Source data —
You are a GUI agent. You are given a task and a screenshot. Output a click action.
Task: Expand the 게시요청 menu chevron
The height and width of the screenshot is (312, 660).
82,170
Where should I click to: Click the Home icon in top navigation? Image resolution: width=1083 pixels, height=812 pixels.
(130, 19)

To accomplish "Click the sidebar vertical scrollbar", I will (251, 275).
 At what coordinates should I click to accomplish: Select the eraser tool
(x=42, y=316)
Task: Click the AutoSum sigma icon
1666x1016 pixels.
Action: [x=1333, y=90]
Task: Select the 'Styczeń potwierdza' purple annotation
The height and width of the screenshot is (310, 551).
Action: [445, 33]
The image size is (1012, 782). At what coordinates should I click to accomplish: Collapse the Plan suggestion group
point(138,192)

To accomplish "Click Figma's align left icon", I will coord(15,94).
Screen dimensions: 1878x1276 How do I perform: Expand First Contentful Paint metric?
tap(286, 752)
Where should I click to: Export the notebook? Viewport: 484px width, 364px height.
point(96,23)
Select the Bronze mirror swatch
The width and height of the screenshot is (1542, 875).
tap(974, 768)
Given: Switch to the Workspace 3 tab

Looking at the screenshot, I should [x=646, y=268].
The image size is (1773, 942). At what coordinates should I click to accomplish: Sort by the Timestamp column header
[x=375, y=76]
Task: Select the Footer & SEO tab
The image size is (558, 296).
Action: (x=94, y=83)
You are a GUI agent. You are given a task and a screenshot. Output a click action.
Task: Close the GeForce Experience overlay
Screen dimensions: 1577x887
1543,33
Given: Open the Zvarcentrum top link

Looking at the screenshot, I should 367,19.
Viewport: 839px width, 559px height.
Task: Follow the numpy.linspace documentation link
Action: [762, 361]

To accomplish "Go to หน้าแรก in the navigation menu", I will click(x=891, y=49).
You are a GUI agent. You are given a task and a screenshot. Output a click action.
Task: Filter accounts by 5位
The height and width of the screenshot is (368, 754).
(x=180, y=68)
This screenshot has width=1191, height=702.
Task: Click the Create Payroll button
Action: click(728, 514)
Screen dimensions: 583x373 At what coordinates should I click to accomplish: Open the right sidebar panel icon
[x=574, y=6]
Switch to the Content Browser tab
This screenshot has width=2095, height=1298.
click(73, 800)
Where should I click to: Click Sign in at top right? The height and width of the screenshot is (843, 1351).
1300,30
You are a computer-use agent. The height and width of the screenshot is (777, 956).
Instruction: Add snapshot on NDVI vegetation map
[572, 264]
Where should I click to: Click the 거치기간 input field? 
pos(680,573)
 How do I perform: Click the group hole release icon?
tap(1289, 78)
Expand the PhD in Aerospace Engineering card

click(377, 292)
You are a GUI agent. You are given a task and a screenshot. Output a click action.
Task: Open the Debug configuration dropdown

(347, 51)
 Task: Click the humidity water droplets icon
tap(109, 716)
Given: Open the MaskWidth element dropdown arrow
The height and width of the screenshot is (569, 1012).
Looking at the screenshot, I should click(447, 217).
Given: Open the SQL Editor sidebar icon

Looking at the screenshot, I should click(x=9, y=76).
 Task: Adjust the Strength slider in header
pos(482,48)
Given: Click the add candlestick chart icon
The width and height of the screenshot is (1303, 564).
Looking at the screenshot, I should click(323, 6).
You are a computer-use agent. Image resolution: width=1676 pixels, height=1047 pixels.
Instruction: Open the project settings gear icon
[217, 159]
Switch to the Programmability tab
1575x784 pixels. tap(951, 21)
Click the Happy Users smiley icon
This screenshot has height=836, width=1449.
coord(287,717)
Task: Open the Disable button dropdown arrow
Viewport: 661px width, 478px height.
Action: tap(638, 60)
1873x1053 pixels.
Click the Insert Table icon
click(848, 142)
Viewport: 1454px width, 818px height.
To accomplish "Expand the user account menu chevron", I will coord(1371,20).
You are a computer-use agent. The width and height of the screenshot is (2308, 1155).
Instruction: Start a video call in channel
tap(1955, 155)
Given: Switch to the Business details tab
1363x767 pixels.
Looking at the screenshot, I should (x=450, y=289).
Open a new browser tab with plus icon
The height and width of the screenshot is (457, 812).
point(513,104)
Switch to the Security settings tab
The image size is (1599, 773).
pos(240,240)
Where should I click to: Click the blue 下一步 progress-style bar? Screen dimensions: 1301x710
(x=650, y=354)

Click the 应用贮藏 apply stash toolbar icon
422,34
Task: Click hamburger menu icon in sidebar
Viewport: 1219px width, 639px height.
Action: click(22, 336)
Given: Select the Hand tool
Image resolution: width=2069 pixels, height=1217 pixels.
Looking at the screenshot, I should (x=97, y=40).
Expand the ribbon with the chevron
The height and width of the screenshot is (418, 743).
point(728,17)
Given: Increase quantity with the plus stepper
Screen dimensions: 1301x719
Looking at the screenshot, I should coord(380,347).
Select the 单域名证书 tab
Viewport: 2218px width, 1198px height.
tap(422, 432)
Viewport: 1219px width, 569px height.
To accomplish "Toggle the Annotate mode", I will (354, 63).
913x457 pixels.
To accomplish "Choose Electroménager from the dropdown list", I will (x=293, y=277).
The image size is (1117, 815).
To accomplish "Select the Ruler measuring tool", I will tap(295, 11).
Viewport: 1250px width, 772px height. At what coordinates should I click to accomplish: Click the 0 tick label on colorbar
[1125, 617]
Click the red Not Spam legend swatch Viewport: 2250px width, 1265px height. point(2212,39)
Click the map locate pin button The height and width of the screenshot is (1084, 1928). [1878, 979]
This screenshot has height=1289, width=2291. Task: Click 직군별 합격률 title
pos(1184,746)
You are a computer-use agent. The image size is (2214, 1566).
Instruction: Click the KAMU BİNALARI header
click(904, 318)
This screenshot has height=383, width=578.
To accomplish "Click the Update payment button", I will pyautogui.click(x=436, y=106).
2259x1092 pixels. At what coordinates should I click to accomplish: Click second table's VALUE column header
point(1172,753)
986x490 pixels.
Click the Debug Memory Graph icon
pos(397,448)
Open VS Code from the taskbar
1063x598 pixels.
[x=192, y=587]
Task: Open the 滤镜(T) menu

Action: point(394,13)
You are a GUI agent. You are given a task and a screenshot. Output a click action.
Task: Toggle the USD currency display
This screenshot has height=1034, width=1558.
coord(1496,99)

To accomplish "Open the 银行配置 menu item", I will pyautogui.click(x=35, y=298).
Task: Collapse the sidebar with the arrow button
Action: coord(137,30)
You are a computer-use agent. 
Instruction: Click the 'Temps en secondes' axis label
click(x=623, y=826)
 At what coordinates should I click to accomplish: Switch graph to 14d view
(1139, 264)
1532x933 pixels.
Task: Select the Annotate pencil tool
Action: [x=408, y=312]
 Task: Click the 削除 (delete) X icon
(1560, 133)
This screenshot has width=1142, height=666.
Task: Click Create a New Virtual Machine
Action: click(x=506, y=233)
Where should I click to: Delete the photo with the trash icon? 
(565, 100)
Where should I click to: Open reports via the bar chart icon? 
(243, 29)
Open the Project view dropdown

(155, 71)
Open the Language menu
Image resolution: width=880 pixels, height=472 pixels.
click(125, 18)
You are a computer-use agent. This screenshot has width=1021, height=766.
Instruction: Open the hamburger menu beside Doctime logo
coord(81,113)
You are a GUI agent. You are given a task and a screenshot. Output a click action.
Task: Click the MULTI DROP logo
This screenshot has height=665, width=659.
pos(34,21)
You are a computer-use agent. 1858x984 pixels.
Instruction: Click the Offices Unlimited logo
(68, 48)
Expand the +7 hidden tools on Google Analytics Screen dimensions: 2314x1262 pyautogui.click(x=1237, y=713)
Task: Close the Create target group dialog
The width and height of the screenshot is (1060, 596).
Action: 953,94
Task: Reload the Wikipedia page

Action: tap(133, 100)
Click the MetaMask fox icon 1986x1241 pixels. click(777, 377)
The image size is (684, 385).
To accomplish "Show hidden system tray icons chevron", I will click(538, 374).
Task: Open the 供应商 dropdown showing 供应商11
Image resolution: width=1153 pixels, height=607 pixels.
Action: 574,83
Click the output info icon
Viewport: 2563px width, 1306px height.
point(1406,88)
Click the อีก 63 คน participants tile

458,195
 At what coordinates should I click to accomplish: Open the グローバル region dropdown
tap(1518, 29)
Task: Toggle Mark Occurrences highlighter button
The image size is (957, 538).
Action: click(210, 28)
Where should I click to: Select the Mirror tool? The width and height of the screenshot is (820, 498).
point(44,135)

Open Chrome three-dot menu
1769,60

Work instruction — Determine how many lines of the listing hold the word "swatch", then write only that number.

Written response — 2